What you are asked to do:
Reproduce word for word the part of the commentary on selling museum art below that runs between "The Wall Street Journal has" and "bankruptcy and closure.", inclusive.

Reading passage:
The Wall Street Journal has yesterday published the following incendiary headline:
‘ Art Museum Sells its Soul’
The accompanying article goes on to discuss in heated terms what the writer characterizes as the morally flawed decision on the part of the Everson Museum of Art in Syracuse to sell a Jackson Pollock painting, to fund other acquisitions of greater diversity. Of course, with most cultural institutions world wide and not just in upstate New York already on the ropes well before they began to feel the crushing bottom line effects of the COVID-19 pandemic, one would assume that their ostensible goal masks their real objective- raising money to fund a huge cash shortfall in support of ongoing operations. Put another way- to stave off bankruptcy and closure.
Though the author of the Wall Street Journal article may not agree, I think the sale of the Pollock, if it can do some good to keep the museum afloat, is a good idea. I am not familiar with the Everson Museum and what its collections consists of, but frankly, an isolated ab ex work in what is otherwise a survey art museum would hardly have the effect of undermining an understanding of what remains on the walls, or in the museum’s back room. Too often, museums will retain a single work that, important in itself, does not really articulate with the balance of its collection. And, of course, that it might have been part, or perhaps all, of the benefaction of some local grandee whose generosity is woefully tempered by the limitations placed on the museum by the benefactor’s deed of gift further complicates matters- matters now so dire which no donor or curator or acquisitions committee could have foreseen at the time the gift was accepted.
In earlier times- and those earlier times were not so long ago- it was standard practice to place severe restrictions on the sale of works of art. The general rationale was to insure a level of sustained financial discipline within the beneficiary museum, assuring thereby the permanent and ongoing public acknowledgment of a donor’s generosity. Consequently, a museum’s permanent collection acquired sacred cow status, and could not be sold to support its operating budget. Or as I heard it put rather pointedly, to fund the lavish salaries paid to curators. As someone who’s had some exposure from inside the museum world, I’ve never yet seen any museum curator or director who didn’t absolutely, positively earn every cent they were paid, and most of them are paid peanuts- and fewer of those peanuts all the time. The Honolulu Museum of Art, for instance, had long had as a perk for the director use during their tenure of a marvelous Ossipoff designed home. That house has now been sold to support operations, and the director, with no increase in pay, now obligated to pay for their own housing.
Then, too, not all acquisitions, and certainly not all donations, are of, shall we say, museum quality. For every work in any given museum’s galleries, there can be many fold that number languishing in the vaults. Tate Britain and Tate Modern rotate works in and out of their galleries, but mostly, what’s in the vaults are generally subpar that in their occupation serve no purpose other than to gather dust. We’ve been treated to several TV shows in recent years featuring the likes of celebrity dealer Philip Mould and aristocratic art historian Bendor Grosvenor, sussing out treasures amongst these, but for every treasure, there are thousands, indeed tens of thousands that no one would now or ever consider as in any way important.
Other than, possibly, to the museum that now possesses them and could, in these times, use them as a source of revenue to keep the lights burning- or rather, to be able to turn them back on at some time in the hoped-for and not too distant future.

Source data:
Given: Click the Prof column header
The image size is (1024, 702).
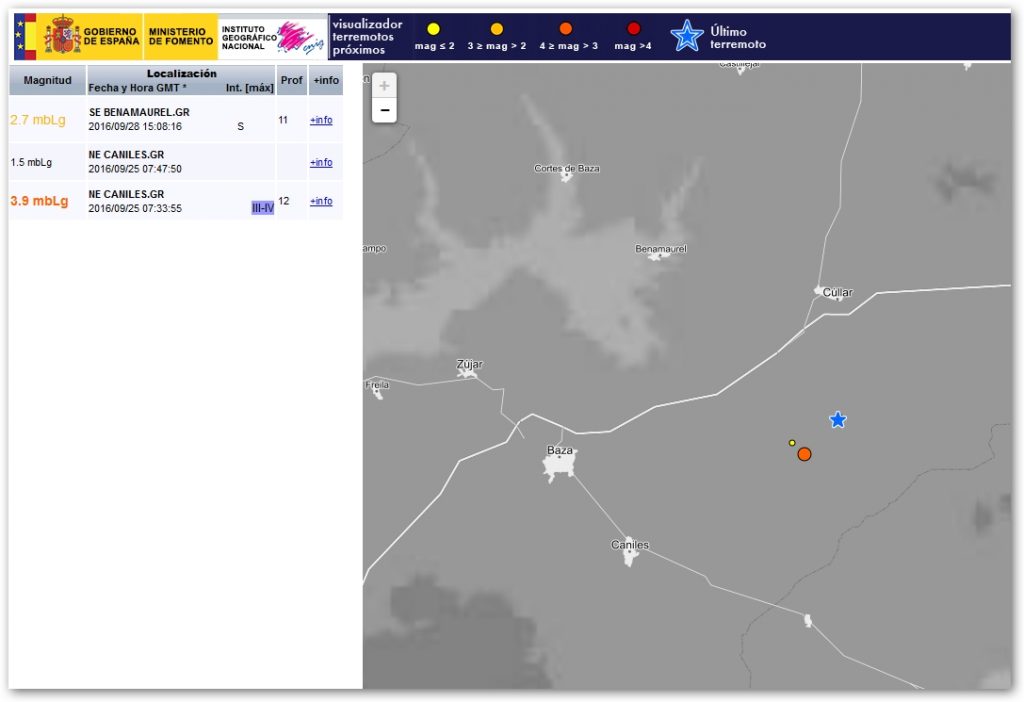Looking at the screenshot, I should (x=291, y=79).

Solution for this problem:
The Wall Street Journal has yesterday published the following incendiary headline:
‘ Art Museum Sells its Soul’
The accompanying article goes on to discuss in heated terms what the writer characterizes as the morally flawed decision on the part of the Everson Museum of Art in Syracuse to sell a Jackson Pollock painting, to fund other acquisitions of greater diversity. Of course, with most cultural institutions world wide and not just in upstate New York already on the ropes well before they began to feel the crushing bottom line effects of the COVID-19 pandemic, one would assume that their ostensible goal masks their real objective- raising money to fund a huge cash shortfall in support of ongoing operations. Put another way- to stave off bankruptcy and closure.